Texte intégral
N° RG 23/06927 - N° Portalis DBVX-V-B7H-PFYM
Nom du ressortissant :
[E] [O]
[O]
C/
PRÉFET DU RHÔNE
COUR D'APPEL DE LYON
JURIDICTION DU PREMIER PRÉSIDENT
ORDONNANCE DU 11 SEPTEMBRE 2023
statuant en matière de Rétentions Administratives des Etrangers
Nous, Marianne LA-MESTA, conseiller à la cour d'appel de Lyon, déléguée par ordonnance de madame la première présidente de ladite Cour en date du 31 août 2023 pour statuer sur les procédures ouvertes en application des articles L.342-7, L. 342-12, L. 743-11 et L. 743-21 du code d'entrée et de séjour des étrangers en France et du droit d'asile,
Assistée de Manon CHINCHOLE, greffier,
En l'absence du ministère public,
En audience publique du 11 Septembre 2023 dans la procédure suivie entre :
APPELANT :
M. [E] [O]
né le 25 Décembre 1990 à [Localité 2] (ALGERIE)
de nationalité Algérienne
Actuellement retenu au CRA [1]
comparant à l'audience avec le concours de [I] [F], interprète assermentée en langue arabe et assisté de Me Lucie BOYER, avocat au barreau de LYON, commis d'office
ET
INTIME :
Mme La PRÉFETE DU RHÔNE
Non comparante, régulièrement avisée, non représentée par la SELARL SERFATY VENUTTI CAMACHADO & CORDIER, avocats au barreau de l'Ain
Avons mis l'affaire en délibéré au 11 Septembre 2023 à 16 heures 00 et à cette date et heure prononcé l'ordonnance dont la teneur suit:
FAITS ET PROCÉDURE
Le 10 juillet 2023, l'autorité administrative a ordonné le placement de [E] [O] en rétention dans les locaux ne relevant pas de l'administration pénitentiaire pour permettre l'exécution de la peine d'interdiction définitive du territoire français prononcée à l'encontre de ce dernier par jugement du tribunal correctionnel de Lyon du 10 octobre 2022, mesure assortie de l'exécution provisoire conformément aux dispositions de l'article 471 du code de procédure pénale.
Par ordonnances des 12 juillet 2023 et 9 août 2023, dont la première a été confirmée en appel le 13 juillet 2023, le juge des libertés et de la détention a prolongé la rétention administrative de [E] [O] pour des durées successives de vingt-huit et trente jours.
Suivant requête du 7 septembre 2023, enregistrée le jour-même à 15 heures 45, la préfète du Rhône a saisi le juge des libertés et de la détention du tribunal judiciaire de Lyon aux fins de voir ordonner une nouvelle prolongation exceptionnelle de la rétention pour une durée de 15 jours.
Le juge des libertés et de la détention du tribunal judiciaire de Lyon, dans son ordonnance du 8 septembre 2023 à 15h40, a fait droit à la requête de la préfète du Rhône.

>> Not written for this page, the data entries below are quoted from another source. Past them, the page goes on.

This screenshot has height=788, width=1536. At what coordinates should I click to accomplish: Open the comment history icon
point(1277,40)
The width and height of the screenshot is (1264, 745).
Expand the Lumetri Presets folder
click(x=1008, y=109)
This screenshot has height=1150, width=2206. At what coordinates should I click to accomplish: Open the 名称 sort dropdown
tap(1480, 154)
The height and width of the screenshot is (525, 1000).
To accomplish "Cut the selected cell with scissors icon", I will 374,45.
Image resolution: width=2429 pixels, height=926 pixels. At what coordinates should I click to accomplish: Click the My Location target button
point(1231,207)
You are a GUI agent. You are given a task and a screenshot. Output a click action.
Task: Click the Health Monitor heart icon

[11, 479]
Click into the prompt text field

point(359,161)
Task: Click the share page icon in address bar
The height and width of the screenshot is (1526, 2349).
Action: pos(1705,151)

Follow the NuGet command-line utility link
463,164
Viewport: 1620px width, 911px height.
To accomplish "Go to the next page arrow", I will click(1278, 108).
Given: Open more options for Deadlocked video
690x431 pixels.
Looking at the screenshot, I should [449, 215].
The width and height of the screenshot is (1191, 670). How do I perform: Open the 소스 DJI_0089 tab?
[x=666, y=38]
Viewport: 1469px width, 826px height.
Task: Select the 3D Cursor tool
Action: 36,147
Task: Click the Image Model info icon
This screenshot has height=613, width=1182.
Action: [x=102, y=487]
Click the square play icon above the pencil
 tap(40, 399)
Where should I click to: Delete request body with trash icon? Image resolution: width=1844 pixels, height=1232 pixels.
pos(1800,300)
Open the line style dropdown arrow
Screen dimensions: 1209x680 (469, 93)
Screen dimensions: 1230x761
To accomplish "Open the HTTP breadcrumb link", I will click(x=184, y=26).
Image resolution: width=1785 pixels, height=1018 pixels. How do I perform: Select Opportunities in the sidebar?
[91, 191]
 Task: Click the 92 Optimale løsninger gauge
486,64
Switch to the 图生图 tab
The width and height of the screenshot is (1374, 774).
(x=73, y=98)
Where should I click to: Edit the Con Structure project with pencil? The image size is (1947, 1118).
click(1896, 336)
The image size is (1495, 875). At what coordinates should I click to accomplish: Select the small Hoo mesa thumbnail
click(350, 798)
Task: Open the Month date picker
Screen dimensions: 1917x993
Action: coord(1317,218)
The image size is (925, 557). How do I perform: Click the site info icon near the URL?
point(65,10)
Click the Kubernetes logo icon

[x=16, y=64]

Le conseil de [E] [O] a interjeté appel de cette ordonnance par déclaration reçue au greffe le 10 septembre 2023 à 10 heures 47, faisant valoir :
- d'une part, que le maintien en rétention de M.[O] est contraire à l'article 3 de la CEDH, la sécurité physique de l'intéressé étant compromise au centre de rétention, ainsi qu'il résulte de ses antécédents de tentative de suicide et de scarifications, mais surtout de la grave agression physique subie par celui-ci le 11 août 2023,
- d'autre part, que les critères définis par l'article 742-5 du CESEDA ne sont pas réunis et que la troisième prolongation de sa rétention administrative est impossible, en ce qu'il n'a pas fait obstruction à son éloignement et que l'autorité administrative ne rapporte pas la preuve de la délivrance à bref délai d'un laissez-passer consulaire.
[E] [O] demande en conséquence l'infirmation de l'ordonnance déférée et sa remise en liberté.
Les parties ont été régulièrement convoquées à l'audience du 5 septembre 2023 à 10 heures 30.
[E] [O] a comparu, assisté de son avocat et d'un interprète.
Entendu en sa plaidoirie, le conseil de [E] [O] a soutenu les termes de la requête d'appel.
La préfète du Rhône, qui n'était pas représentée à l'audience par son conseil, n'a pas non plus fait parvenir d'observations écrites.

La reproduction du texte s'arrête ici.